Lorsque la Pac s’est réformée dans les années 1990, faisant désormais reposer le soutien à l’agriculture européenne sur des aides directes, on a pu croire à sa convergence avec la politique américaine. D’autant plus qu’en 1996, les États-Unis ont transformé leurs aides en paiements fixes, découplés de la production et des prix, comme l’Union européenne allait le faire ultérieurement. Mais il est apparu très vite que les politiques subissaient elles aussi la dérive des continents.

Dès 1998, la baisse des prix agricoles provoquait, outre-Atlantique, la distribution massive d’aides d’urgence. Au point que le Farm Bill de 2002 entérinait, dans le secteur des grandes cultures, un retour à une forme de paiements compensateurs, variant selon le niveau des cours.

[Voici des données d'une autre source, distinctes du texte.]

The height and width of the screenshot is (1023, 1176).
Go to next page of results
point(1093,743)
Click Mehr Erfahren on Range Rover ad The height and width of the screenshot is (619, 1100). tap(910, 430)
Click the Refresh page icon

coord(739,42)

Cette spécificité du dispositif américain, selon laquelle l’État absorbe une grande part du risque de prix, s’est poursuivie jusqu’à aujourd’hui. L’abandon du découplage s’est encore renforcé sous la présidence de Donald Trump, par des aides exceptionnelles versées en réponse à la fermeture du marché chinois à certains produits agricoles à cause de la guerre commerciale déclenchée par la Maison-Blanche, puis en compensation des pertes liées à la pandémie (lire aussi page 15). Le résultat est une agriculture sous perfusion : en 2020, les paiements directs devraient atteindre au moins 45 milliards de dollars, soit environ 40 % du revenu agricole. Un pourcentage qui reste inférieur toutefois à celui enregistré couramment en France.

Pendant ce temps, la Pac, arrimée aux aides découplées, a continué de se transformer en une politique de développement durable, dont les stratégies « Biodiversité » et « De la ferme à la fourchette » sont les derniers avatars. Pour le secrétaire américain à l’Agriculture, Sonny Perdue, cette évolution risque de conduire à une forte hausse des coûts de production et à une protection accrue de l’agriculture européenne. Selon lui, la véritable priorité est l’augmentation de la productivité pour améliorer le revenu agricole, fournir des aliments à un prix abordable à une population en expansion et économiser les ressources naturelles. Pour cela, les agriculteurs doivent avoir accès aux technologies de pointe, sans restriction. On peut ne pas être d’accord avec cet objectif, qui a peu de chance de changer significativement si Joe Biden est élu. Mais il est difficile d’ignorer qu’Oncle Sam pose de bonnes questions.